Before you enter a Startup or before you choose your founding team or new hires read “Entering Startupland” by Jeff Bussgang.

Jeff knows how to spot and groom good culture, as the book session was held in Zestfinance a company he invested in and now, “The Best Workplaces for Women” and for “The Best Workplaces for Tech”, by Fortune.

These are the questions during the Book Launch.

How to know if a hire including the founder is Startup material?
Jeff says to watch for these qualities.

First, do the hires think like an owner?
Second, do the hires test the limits, to see how things can it be done better?
Are they problem solvers and are biased toward action?
Do they like managing uncertainty and being comfortable with uncertainty? And comfortable with rapid decision-making?
Are they comfortable with flexible enough to take in a series of undefined roles and task?

How do we know if we are simply too corporate to be startup?

Corporate mindsets more interested in going deep into a particular functional area? These corporate beings are more comfortable with clear and distinct lines of responsibility, control, and communication? They are more hesitant or unable to put in the extra effort because “it’s not my job”.

If you do still want to enter a startup despite the very small gains at the onset, Jeff offers a few key considerations on how to pick a right one.

He suggests you pick a city as each city has a different ecosystems stakeholders and funding sources and market strengths.

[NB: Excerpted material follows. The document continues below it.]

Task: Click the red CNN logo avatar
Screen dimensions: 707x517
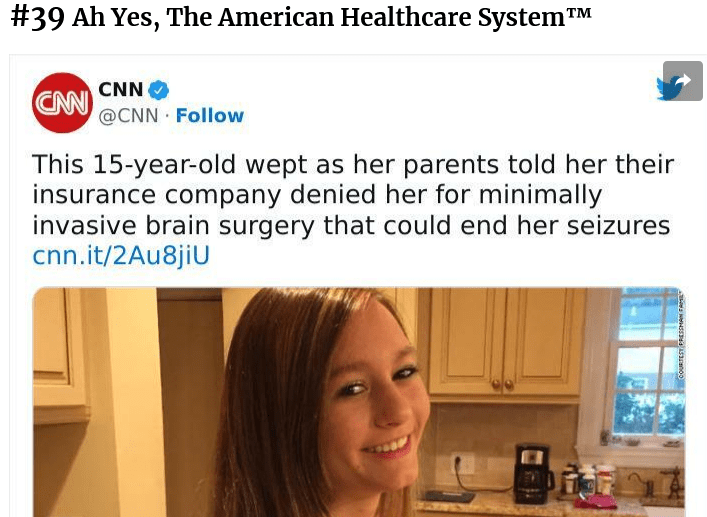Action: 62,103
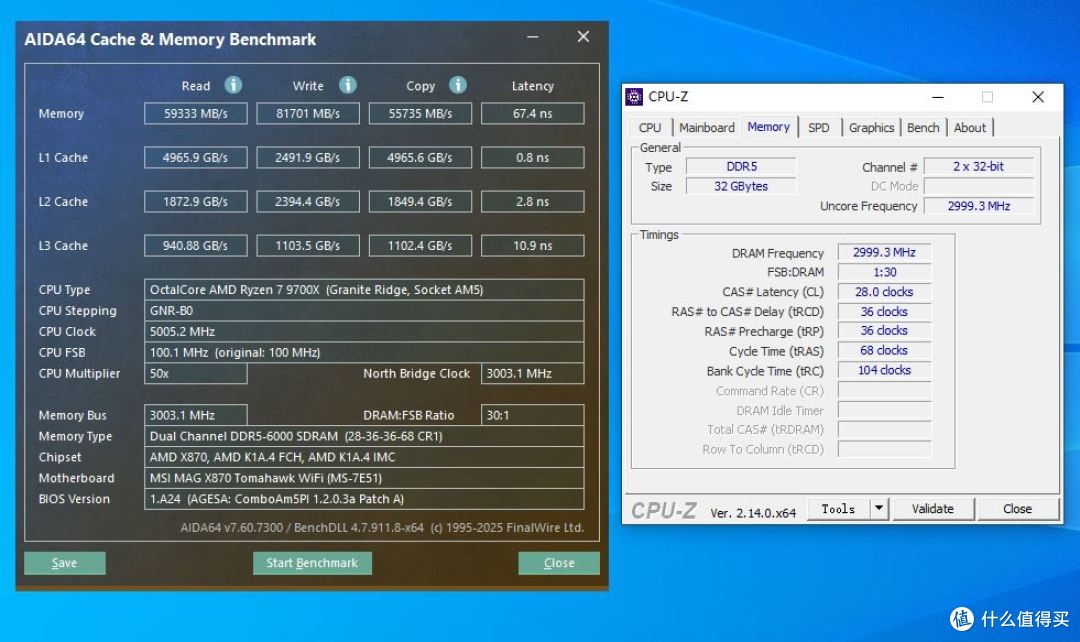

You have to invest in the ecosystem and this is your due diligence. Understand it so you can find the best match when it arises.
Next, to pick a domain, research and solidify your understanding with every informational interview and discussion you begin. Then, pick a stage you are willing to enter at. They are usually 1)in the Jungle, 2) the Dirt Road or 3) the Highway. The Jungle has 1-50 staff and no clear path with distractions everywhere and very tough conditions. The Dirt Road gets clearer but is definitely bumpy and windy. Well the Highway speaks for itself, doesn’t it?

Finally Please – Pick a winner!

Ask people on the inside – the Venture Capitalists, the lawyers, the recruiters and evaluate the team quality like any venture capitalists would. Would you want to work for the team again and again? And is the startup working in a massive market? Is there a clear recurring business model?

After you have picked a winning team and product, how would you get in through the door?

You need to know that warm introductions have to be done. That’s the way to get their attention. Startups value relationships and people as they need social capital to grow. If you have little experience or seemingly irrelevant experience, go bearing a gift. Jeff shared a story of a young ambitious and bright candidate with no tech experience who went and did a thorough customer survey of the users of the startup she intended to work with. She came with point-of-view and presented her findings, and they found in her, what they needed at that stage. She became their Director of Growth. Go in with the philosophy of adding value-add you can get any job you want.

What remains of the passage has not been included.